We narrowed down the questions into two categories:

- High Value - Any row where `Value` is greater than `800`
- Low Value - Any row where `Value` is less than `800`

We then randomly picked elements of `term_used` and appended them to a list called `comparison_terms`. We looped through each term in that list and ran the `low_high_count` function to get the high value and low value counts, and then appended those results to `observed_expected`. 

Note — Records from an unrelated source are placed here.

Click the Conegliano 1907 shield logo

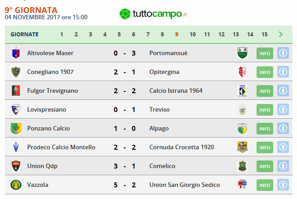16,72
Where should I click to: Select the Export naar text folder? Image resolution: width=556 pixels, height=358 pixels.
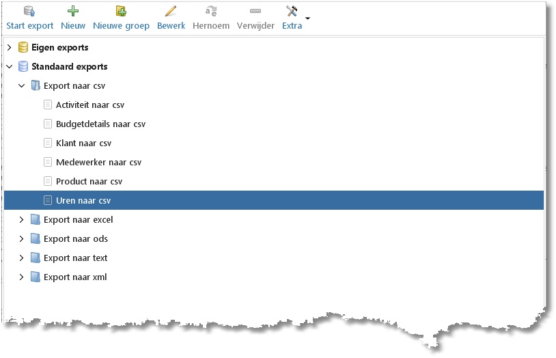75,258
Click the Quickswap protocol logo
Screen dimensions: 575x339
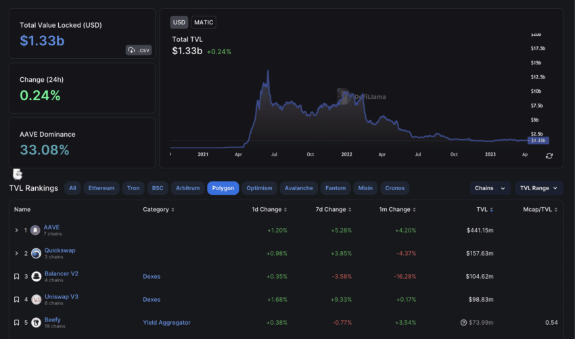[36, 253]
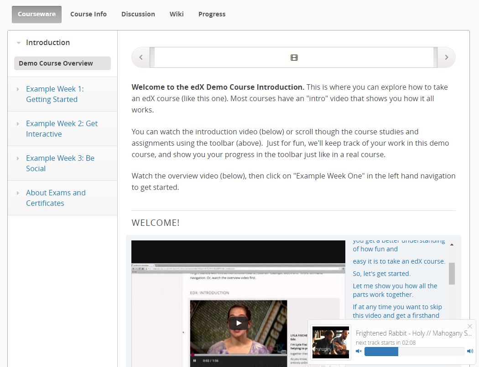Expand Example Week 3: Be Social
The height and width of the screenshot is (367, 479).
point(60,163)
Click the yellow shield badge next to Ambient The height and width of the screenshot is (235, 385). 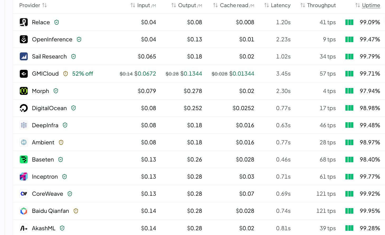pyautogui.click(x=61, y=143)
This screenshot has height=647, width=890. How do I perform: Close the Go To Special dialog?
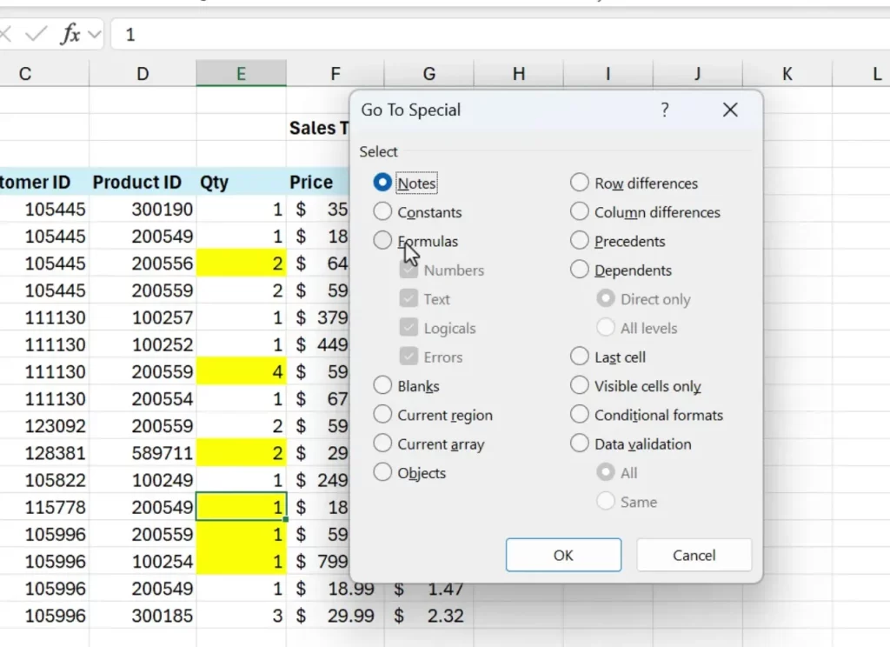point(730,110)
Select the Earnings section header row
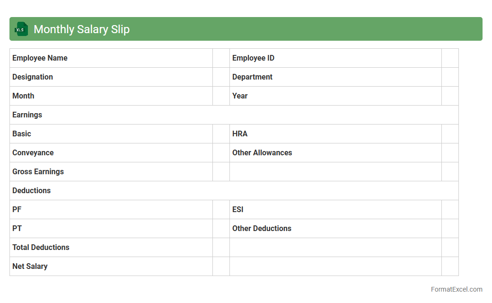 [234, 115]
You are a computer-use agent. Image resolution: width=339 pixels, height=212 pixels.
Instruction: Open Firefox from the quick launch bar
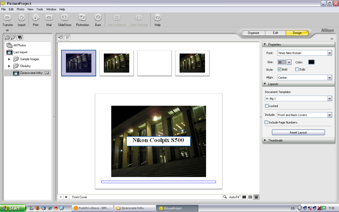tap(38, 208)
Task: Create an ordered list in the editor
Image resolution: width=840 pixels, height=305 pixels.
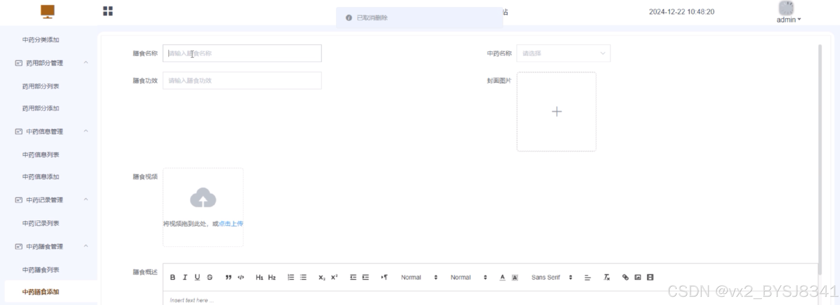Action: tap(291, 277)
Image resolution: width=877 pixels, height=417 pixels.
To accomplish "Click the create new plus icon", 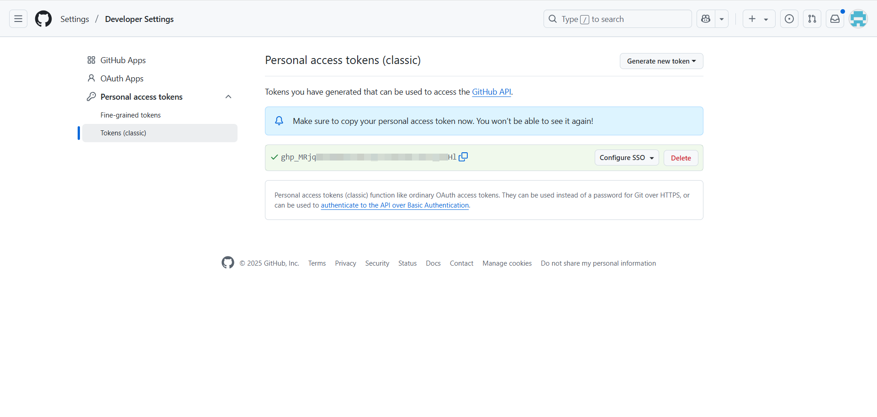I will pos(752,19).
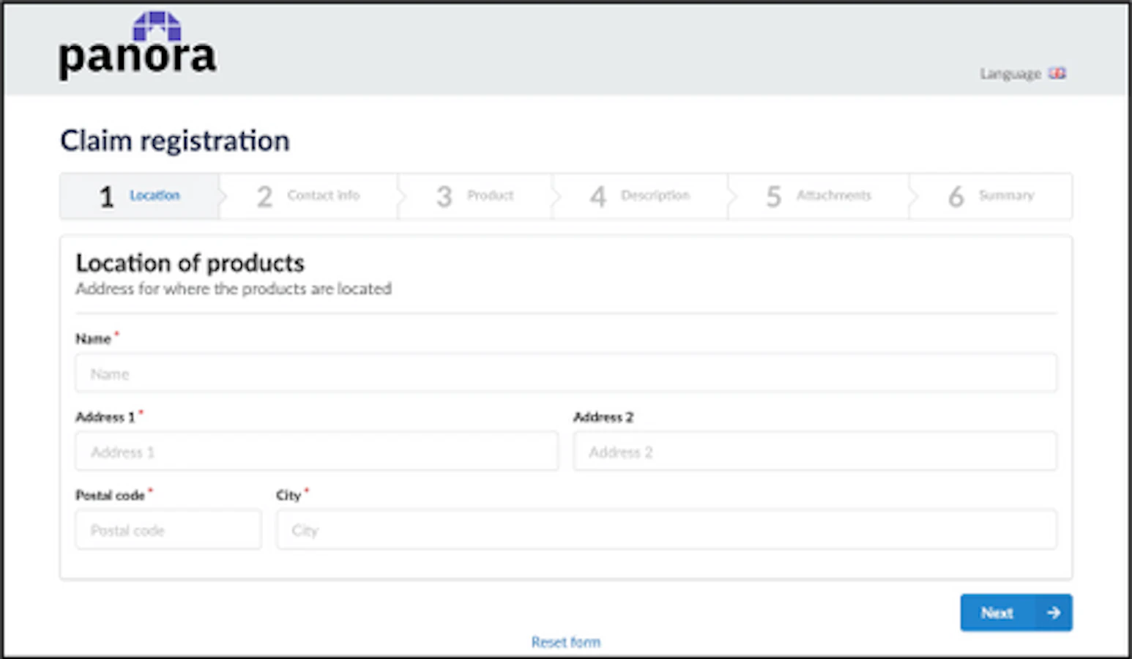Click the step number 1 icon
This screenshot has height=659, width=1132.
(107, 196)
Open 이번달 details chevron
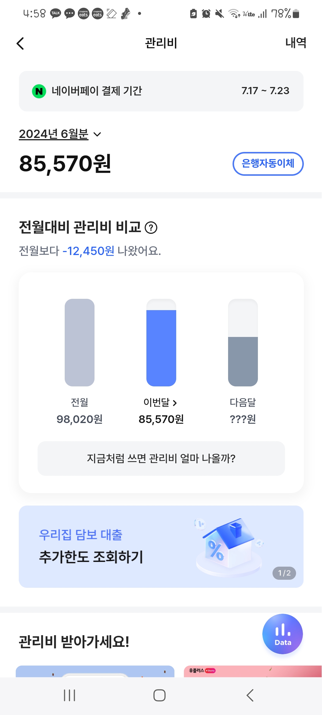This screenshot has width=322, height=715. point(175,403)
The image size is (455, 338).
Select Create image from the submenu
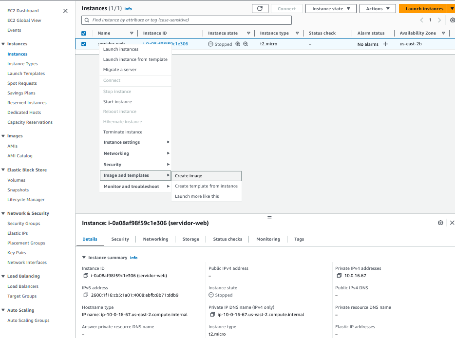pyautogui.click(x=207, y=176)
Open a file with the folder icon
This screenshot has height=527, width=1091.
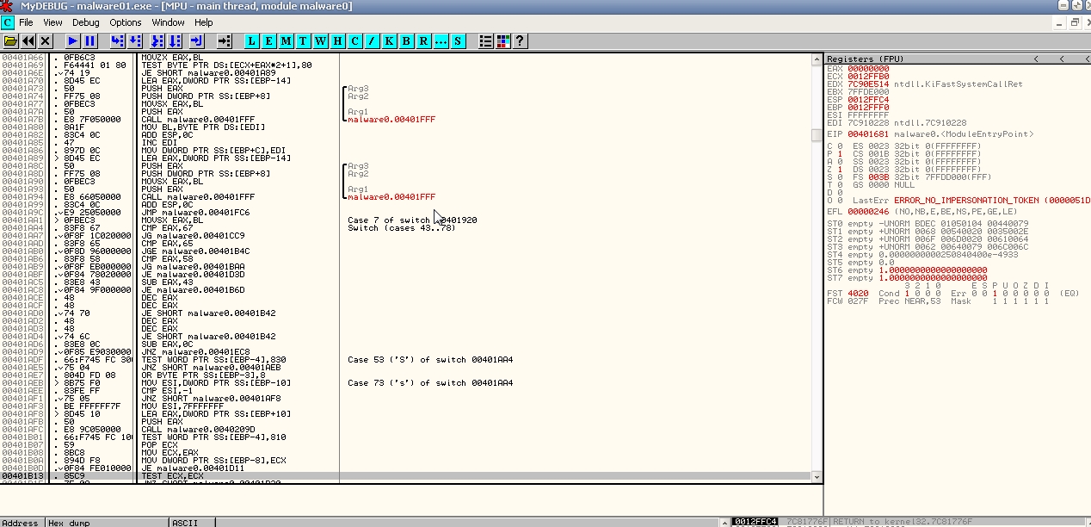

## Applying the Chi-squared Test

Now that we've found the observed counts for a few terms, we can compute the expected counts in additon to the chi-squared value.

In [19]:
from scipy.stats import chisquare
import numpy as np

high_value_count = len(jeopardy[jeopardy['high_value'] == 1])
low_value_count = len(jeopardy[jeopardy['high_value'] == 0])

chi_squared = []

for obs in observed_expected:
    total = sum(obs)
    total_prop = total / jeopardy.shape[0]
    exp_high = total_prop * high_value_count
    exp_low = total_prop * low_value_count
    
    observed = np.array([obs[0], obs[1]])
    expected = np.array([exp_high, exp_low])
    chi_squared.append(chisquare(observed, expected))
    
chi_squared

[Power_divergenceResult(statistic=0.889754963322559, pvalue=0.3455437191483468),
 Power_divergenceResult(statistic=0.401962846126884, pvalue=0.5260772985705469),
 Power_divergenceResult(statistic=2.487792117195675, pvalue=0.11473257634454047),
 Power_divergenceResult(statistic=0.06376233446880725, pvalue=0.8006453026878781),
 Power_divergenceResult(statistic=0.803925692253768, pvalue=0.3699222378079571),
 Power_divergenceResult(statistic=1.0102851115076668, pvalue=0.3148345448133909),
 Power_divergenceResult(statistic=0.401962846126884, pvalue=0.5260772985705469),
 Power_divergenceResult(statistic=2.3995960878537224, pvalue=0.12136658322360773),
 Power_divergenceResult(statistic=0.4448774816612795, pvalue=0.5047776487545996),
 Power_divergenceResult(statistic=0.401962846126884, pvalue=0.5260772985705469)]

## Conclusion

Looking over the chi-squared values and the associated p-values, we see that none of the results are statistically significant as all of the p-values are greater than 0.05. What this result tells us is that there is no difference in usage between high and low value rows.

## Next Steps

Here are some potential next steps:

- Find a better way to eliminate non-informative words than just removing words that are less than 6 characters long. Some ideas:
    - Manually create a list of words to remove, like the, than, etc.
    - Find a list of stopwords to remove.
    - Remove words that occur in more than a certain percentage (like 5%) of questions.
- Perform the chi-squared test across more terms to see what terms have larger differences. This is hard to do currently because the code is slow, but here are some ideas:
    - Use the apply method to make the code that calculates frequencies more efficient.
    - Only select terms that have high frequencies across the dataset, and ignore the others.
- Look more into the Category column and see if any interesting analysis can be done with it. Some ideas:
    - See which categories appear the most often.
    - Find the probability of each category appearing in each round.
- Use the whole Jeopardy dataset (available [here](https://www.reddit.com/r/datasets/comments/1uyd0t/200000_jeopardy_questions_in_a_json_file/)) instead of the subset we used in this lesson.
- Use phrases instead of single words when seeing if there's overlap between questions. Single words don't capture the whole context of the question well.